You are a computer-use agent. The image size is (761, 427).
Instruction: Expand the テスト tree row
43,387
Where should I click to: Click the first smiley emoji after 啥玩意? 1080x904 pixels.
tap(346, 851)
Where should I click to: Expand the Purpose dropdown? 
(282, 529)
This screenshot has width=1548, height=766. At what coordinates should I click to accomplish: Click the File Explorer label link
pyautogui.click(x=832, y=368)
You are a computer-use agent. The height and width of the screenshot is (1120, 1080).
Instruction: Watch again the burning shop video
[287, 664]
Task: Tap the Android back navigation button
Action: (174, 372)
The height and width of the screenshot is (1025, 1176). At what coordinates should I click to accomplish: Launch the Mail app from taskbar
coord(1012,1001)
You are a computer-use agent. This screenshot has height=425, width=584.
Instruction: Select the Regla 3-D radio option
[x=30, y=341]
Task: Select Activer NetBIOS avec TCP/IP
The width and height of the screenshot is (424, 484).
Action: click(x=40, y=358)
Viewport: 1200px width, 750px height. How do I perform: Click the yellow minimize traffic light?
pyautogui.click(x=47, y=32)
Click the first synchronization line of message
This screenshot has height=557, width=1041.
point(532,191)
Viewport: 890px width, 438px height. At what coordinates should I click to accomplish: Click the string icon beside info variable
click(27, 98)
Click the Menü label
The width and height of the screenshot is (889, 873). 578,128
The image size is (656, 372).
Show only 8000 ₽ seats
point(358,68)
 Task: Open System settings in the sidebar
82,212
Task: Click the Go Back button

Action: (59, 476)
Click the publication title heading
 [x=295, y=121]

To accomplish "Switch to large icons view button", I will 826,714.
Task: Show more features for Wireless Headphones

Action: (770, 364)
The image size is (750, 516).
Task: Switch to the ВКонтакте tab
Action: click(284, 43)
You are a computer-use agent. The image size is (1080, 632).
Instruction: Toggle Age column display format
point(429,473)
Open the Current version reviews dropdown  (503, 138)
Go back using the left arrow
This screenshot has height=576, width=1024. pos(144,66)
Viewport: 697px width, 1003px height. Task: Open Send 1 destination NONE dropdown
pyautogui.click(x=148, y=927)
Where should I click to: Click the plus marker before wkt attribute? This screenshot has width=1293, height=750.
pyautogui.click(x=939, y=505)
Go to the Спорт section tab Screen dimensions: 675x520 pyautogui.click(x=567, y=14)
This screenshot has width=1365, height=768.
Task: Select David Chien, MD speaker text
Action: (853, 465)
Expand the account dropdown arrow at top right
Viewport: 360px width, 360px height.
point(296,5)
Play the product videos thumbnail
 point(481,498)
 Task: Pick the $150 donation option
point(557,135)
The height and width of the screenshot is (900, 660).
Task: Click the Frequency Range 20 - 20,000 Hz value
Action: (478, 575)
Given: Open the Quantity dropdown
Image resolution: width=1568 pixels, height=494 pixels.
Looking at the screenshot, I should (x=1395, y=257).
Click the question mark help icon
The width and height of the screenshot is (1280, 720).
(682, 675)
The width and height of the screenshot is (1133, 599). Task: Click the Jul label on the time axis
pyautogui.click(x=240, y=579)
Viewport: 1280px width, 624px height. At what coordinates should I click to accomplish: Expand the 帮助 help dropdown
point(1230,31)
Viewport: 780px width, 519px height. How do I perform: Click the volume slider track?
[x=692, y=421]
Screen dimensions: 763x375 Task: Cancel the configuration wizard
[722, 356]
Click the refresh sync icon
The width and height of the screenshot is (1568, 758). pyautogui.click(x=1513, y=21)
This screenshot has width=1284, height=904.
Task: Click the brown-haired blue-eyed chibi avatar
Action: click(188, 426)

━━━━━━━━━━

> Directions for this task
Throughout the material above, report each line holding the word "computer".

> Task answer
You are a computer-use agent. The image size is (761, 427).
You are a computer-use agent. The height and width of the screenshot is (1120, 1080).
You are a computer-use agent. This screenshot has height=425, width=584.
You are a computer-use agent. The image size is (1080, 632).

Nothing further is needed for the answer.